Another way to approach this nightmare: Such an asteroid would have to not only have great momentum, but would need to strike at a very specific angle. But if the same asteroid hit the earth, it would wipe us out no matter what the angle was. And the earth is a much bigger target. And even a comparatively much smaller (and slower) asteroid would still be enough to do this. So rest assured that it is far more likely that civilisation will end due to a direct impact (with little warning at all since, realistically, it just isn't easy to spot an asteroids at long distances) rather than by some improbable trick-shot that gives you the luxury of watching the moon grow for some number of minutes.
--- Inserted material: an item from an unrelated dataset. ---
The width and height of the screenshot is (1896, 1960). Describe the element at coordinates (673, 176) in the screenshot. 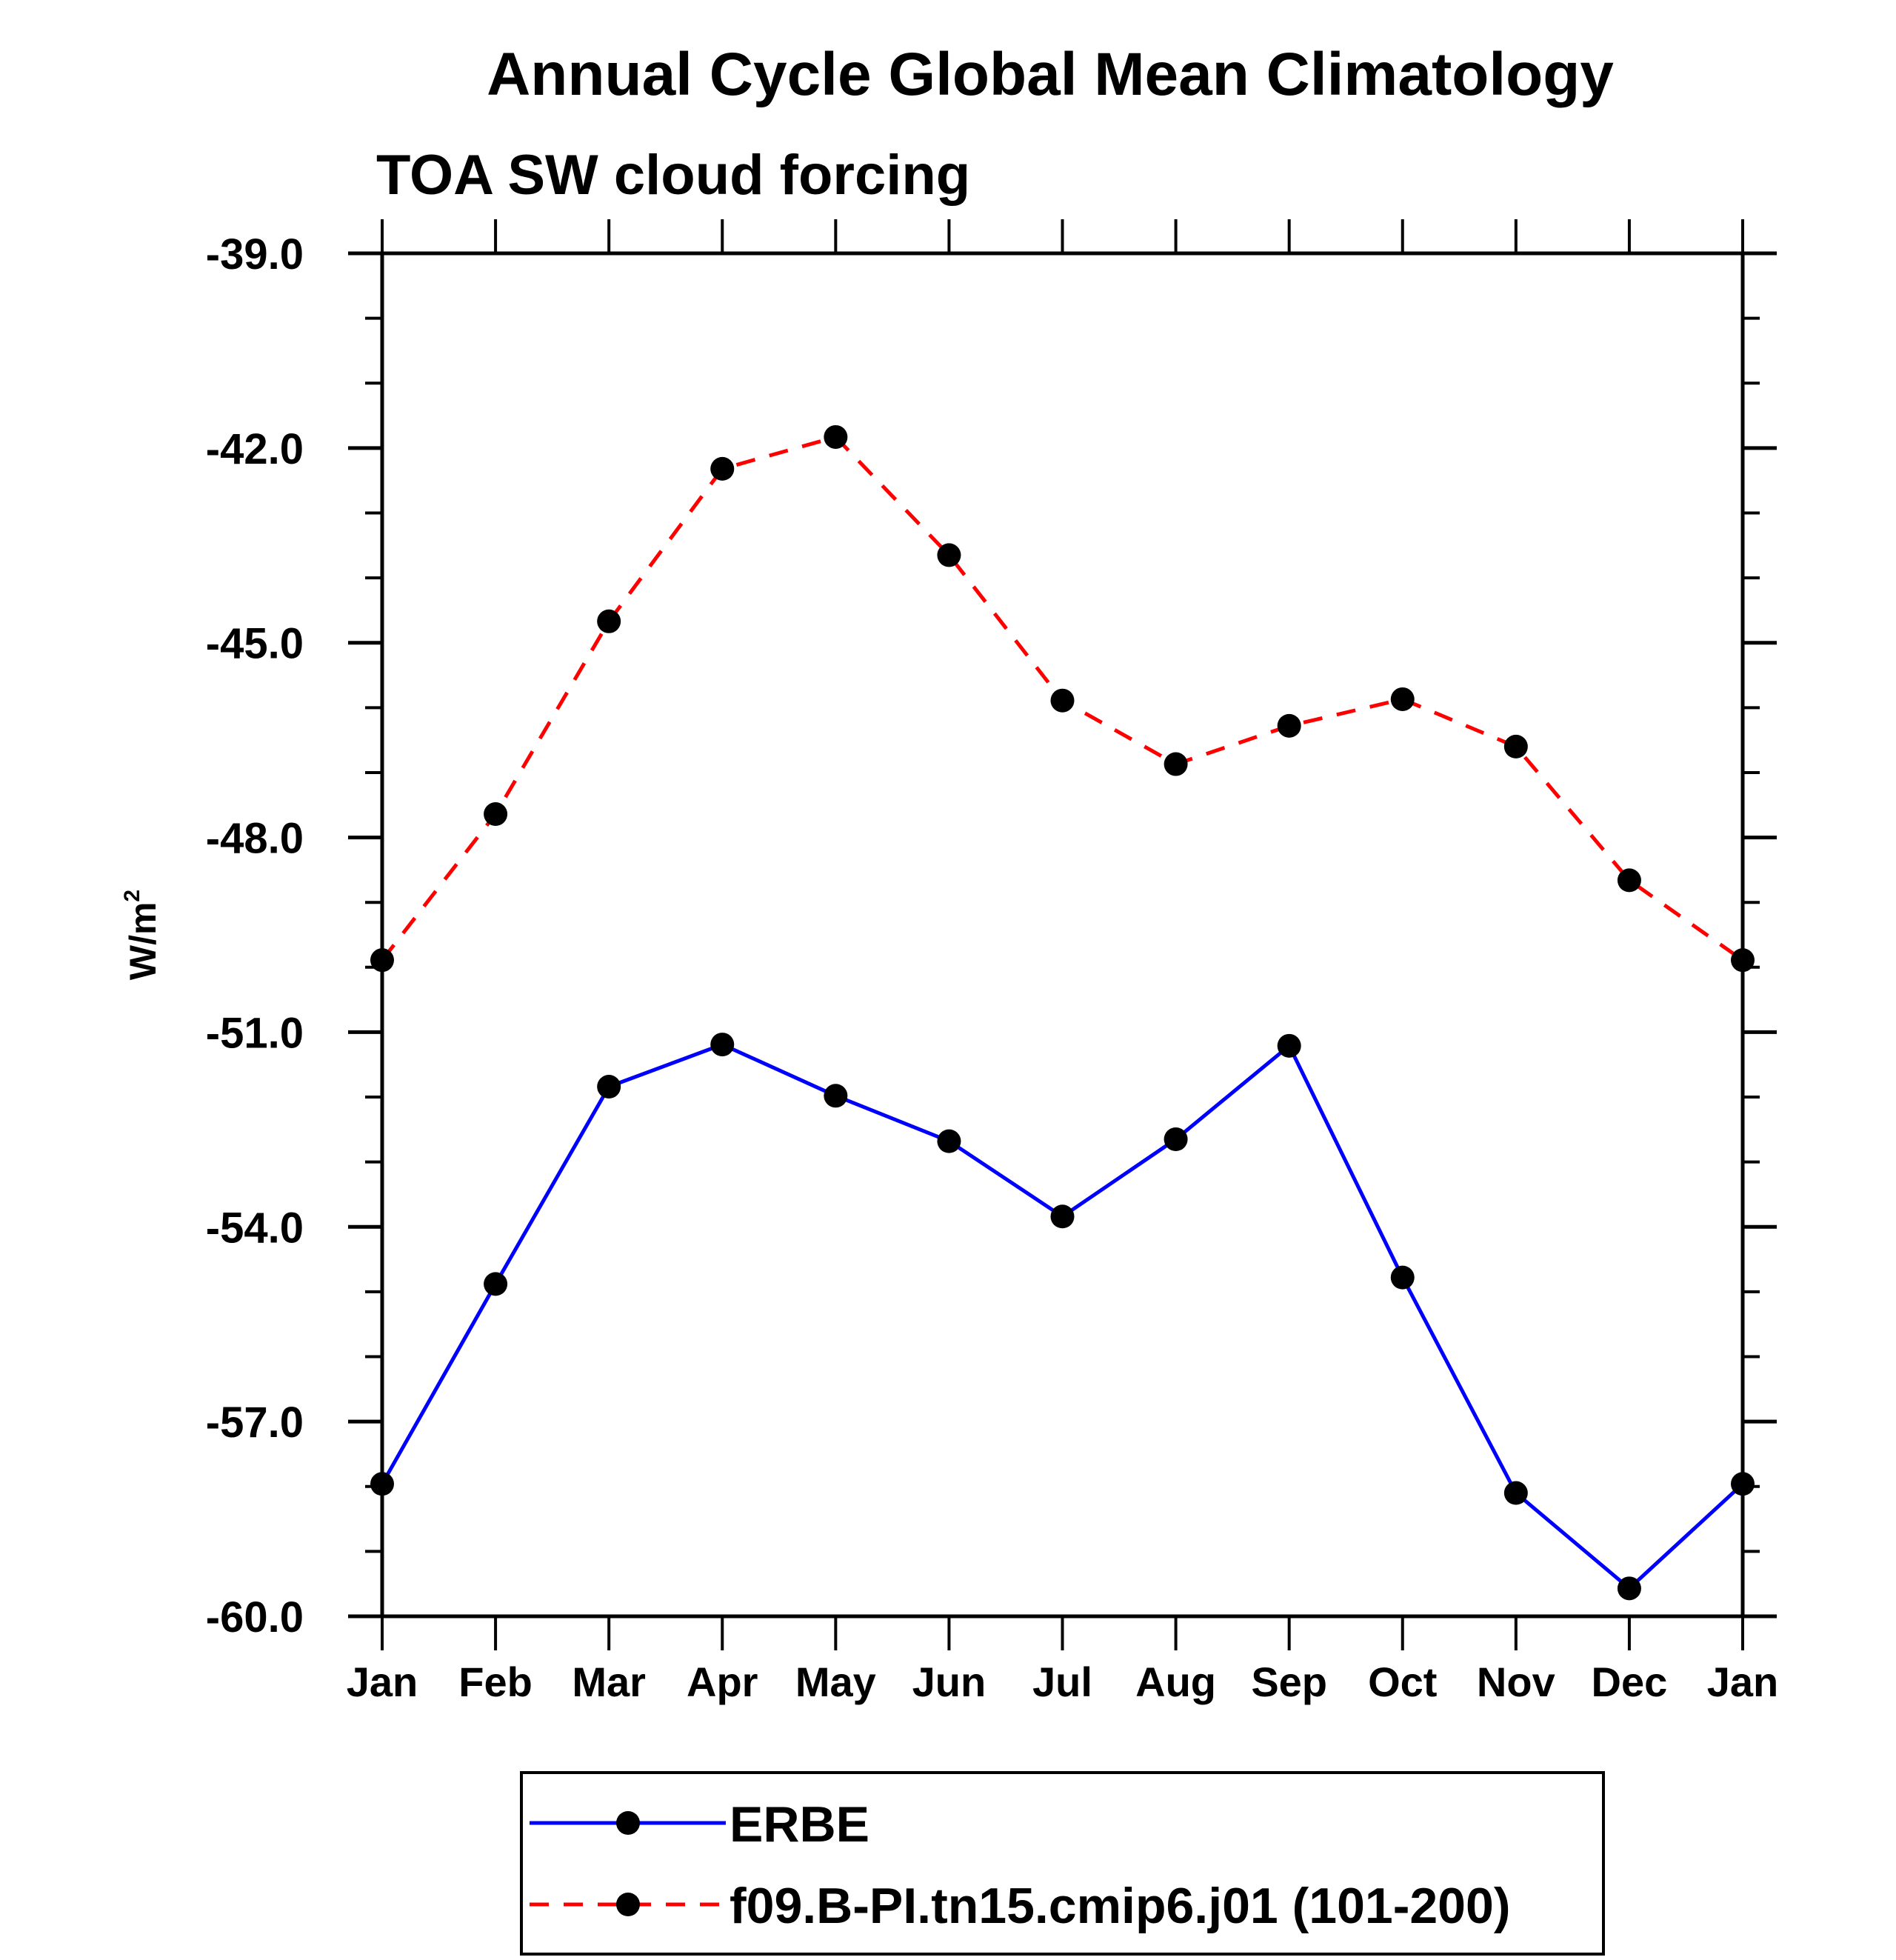

I see `chart-subtitle: TOA SW cloud forcing` at that location.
collision yes dying of thirst is bad news but it was just a thought a possible aesteroid moon collision
I'm a bit dubious about the possibility of such a thing happening. It corresponds to a forbidden quantum transition. It definitely couldn't happen with a single photon if you want to conserve energy and angular momentum, but some sort of multi-photon process might make it possible - I'm not really positive it's possible even so, but I'm not positive it's impossible, either.
Many gravitons, not photons, must be emitted. Classically, a system of two rotating bodies will emit continuous gravitational radiation. If you look at it more precisely (i.e. quantum mechanically), you see that the system makes jumps to lower energy states emitting gravitons. Selection rules apply to matrix elements <a|H|b> where H is the effective Hamiltonian of the gravitatonal field in second quantization. But to higher order in peturbation theory the amplitude for the transition probability contains terms <a|H|b1><b1|H|b2>...<bk|H|b> corresponding to emission of many gravitons....
Please humor my curiosity. Has anyone examined the concept of diverting a near-Earth asteroid towards the Moon? Would such an effort alter the orbital path of the Moon? It would seem to be easier to do, since the gravitational pull from the Moon would assist at some point.
Welcome to PF. Except as you just did, with a speculative hypothetical, no. Certainly. But how much? Answer: not enough to matter. Consider that all those craters we see on the moon were caused by near-earth asteroids hitting it. And since the far side isn't shielded by earth, it looks even worse!